[REQUIRED WORK]
Reproduce every record below, character by character.

•••••

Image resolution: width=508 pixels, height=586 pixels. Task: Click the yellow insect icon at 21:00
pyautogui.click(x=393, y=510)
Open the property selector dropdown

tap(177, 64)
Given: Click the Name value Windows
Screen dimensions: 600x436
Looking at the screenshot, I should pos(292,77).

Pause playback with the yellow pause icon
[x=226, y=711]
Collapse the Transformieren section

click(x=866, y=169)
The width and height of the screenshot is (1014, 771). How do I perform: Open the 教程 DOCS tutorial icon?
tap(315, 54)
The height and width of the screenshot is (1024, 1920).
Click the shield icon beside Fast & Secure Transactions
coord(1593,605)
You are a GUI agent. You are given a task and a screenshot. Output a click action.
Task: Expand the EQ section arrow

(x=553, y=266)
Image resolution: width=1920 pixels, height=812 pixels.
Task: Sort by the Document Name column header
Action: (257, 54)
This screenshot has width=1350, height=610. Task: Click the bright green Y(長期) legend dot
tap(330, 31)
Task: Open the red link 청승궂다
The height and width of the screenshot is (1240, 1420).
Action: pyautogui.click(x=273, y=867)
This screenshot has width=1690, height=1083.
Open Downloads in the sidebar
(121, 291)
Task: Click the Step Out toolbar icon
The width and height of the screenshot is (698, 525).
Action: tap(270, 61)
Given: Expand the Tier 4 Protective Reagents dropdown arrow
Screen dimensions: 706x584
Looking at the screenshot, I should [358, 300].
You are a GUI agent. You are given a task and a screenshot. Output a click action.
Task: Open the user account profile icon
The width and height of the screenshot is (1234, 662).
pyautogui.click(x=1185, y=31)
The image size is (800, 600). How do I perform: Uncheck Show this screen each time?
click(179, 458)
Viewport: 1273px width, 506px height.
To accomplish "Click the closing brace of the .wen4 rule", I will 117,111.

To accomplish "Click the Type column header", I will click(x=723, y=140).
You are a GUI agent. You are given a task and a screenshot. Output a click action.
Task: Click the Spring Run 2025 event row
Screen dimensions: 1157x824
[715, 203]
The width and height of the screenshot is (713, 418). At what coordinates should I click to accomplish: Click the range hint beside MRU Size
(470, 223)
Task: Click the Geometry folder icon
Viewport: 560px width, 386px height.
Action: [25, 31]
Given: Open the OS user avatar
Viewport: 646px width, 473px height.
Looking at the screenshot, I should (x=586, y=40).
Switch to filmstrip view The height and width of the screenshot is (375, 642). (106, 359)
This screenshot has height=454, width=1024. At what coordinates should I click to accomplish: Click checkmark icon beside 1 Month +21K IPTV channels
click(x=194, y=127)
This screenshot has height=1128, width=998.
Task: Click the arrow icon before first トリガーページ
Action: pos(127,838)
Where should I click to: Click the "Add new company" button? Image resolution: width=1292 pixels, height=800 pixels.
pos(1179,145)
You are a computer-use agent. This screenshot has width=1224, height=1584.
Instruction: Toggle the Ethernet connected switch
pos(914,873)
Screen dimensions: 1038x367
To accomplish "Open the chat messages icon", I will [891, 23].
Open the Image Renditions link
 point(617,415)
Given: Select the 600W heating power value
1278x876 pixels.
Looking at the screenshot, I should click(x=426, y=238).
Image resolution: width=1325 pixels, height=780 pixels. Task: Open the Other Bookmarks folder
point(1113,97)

•••••

[YOUR SOLUTION]
Image resolution: width=508 pixels, height=586 pixels. Task: Click the yellow insect icon at 21:00
pyautogui.click(x=393, y=510)
Open the property selector dropdown

tap(177, 64)
Given: Click the Name value Windows
Screen dimensions: 600x436
Looking at the screenshot, I should pos(292,77).

Pause playback with the yellow pause icon
[x=226, y=711]
Collapse the Transformieren section

click(x=866, y=169)
The width and height of the screenshot is (1014, 771). How do I perform: Open the 教程 DOCS tutorial icon?
tap(315, 54)
The height and width of the screenshot is (1024, 1920).
Click the shield icon beside Fast & Secure Transactions
coord(1593,605)
You are a GUI agent. You are given a task and a screenshot. Output a click action.
Task: Expand the EQ section arrow

(x=553, y=266)
Image resolution: width=1920 pixels, height=812 pixels.
Task: Sort by the Document Name column header
Action: (257, 54)
This screenshot has width=1350, height=610. Task: Click the bright green Y(長期) legend dot
tap(330, 31)
Task: Open the red link 청승궂다
The height and width of the screenshot is (1240, 1420).
Action: pyautogui.click(x=273, y=867)
This screenshot has width=1690, height=1083.
Open Downloads in the sidebar
(121, 291)
Task: Click the Step Out toolbar icon
The width and height of the screenshot is (698, 525).
Action: tap(270, 61)
Given: Expand the Tier 4 Protective Reagents dropdown arrow
Screen dimensions: 706x584
Looking at the screenshot, I should [358, 300].
You are a GUI agent. You are given a task and a screenshot. Output a click action.
Task: Open the user account profile icon
The width and height of the screenshot is (1234, 662).
pyautogui.click(x=1185, y=31)
The image size is (800, 600). How do I perform: Uncheck Show this screen each time?
click(179, 458)
Viewport: 1273px width, 506px height.
To accomplish "Click the closing brace of the .wen4 rule", I will 117,111.

To accomplish "Click the Type column header", I will click(x=723, y=140).
You are a GUI agent. You are given a task and a screenshot. Output a click action.
Task: Click the Spring Run 2025 event row
Screen dimensions: 1157x824
[715, 203]
The width and height of the screenshot is (713, 418). At what coordinates should I click to accomplish: Click the range hint beside MRU Size
(470, 223)
Task: Click the Geometry folder icon
Viewport: 560px width, 386px height.
Action: [25, 31]
Given: Open the OS user avatar
Viewport: 646px width, 473px height.
Looking at the screenshot, I should (x=586, y=40).
Switch to filmstrip view The height and width of the screenshot is (375, 642). (106, 359)
This screenshot has height=454, width=1024. At what coordinates should I click to accomplish: Click checkmark icon beside 1 Month +21K IPTV channels
click(x=194, y=127)
This screenshot has height=1128, width=998.
Task: Click the arrow icon before first トリガーページ
Action: pos(127,838)
Where should I click to: Click the "Add new company" button? Image resolution: width=1292 pixels, height=800 pixels.
pos(1179,145)
You are a computer-use agent. This screenshot has width=1224, height=1584.
Instruction: Toggle the Ethernet connected switch
pos(914,873)
Screen dimensions: 1038x367
To accomplish "Open the chat messages icon", I will [891, 23].
Open the Image Renditions link
 point(617,415)
Given: Select the 600W heating power value
1278x876 pixels.
Looking at the screenshot, I should click(x=426, y=238).
Image resolution: width=1325 pixels, height=780 pixels. Task: Open the Other Bookmarks folder
point(1113,97)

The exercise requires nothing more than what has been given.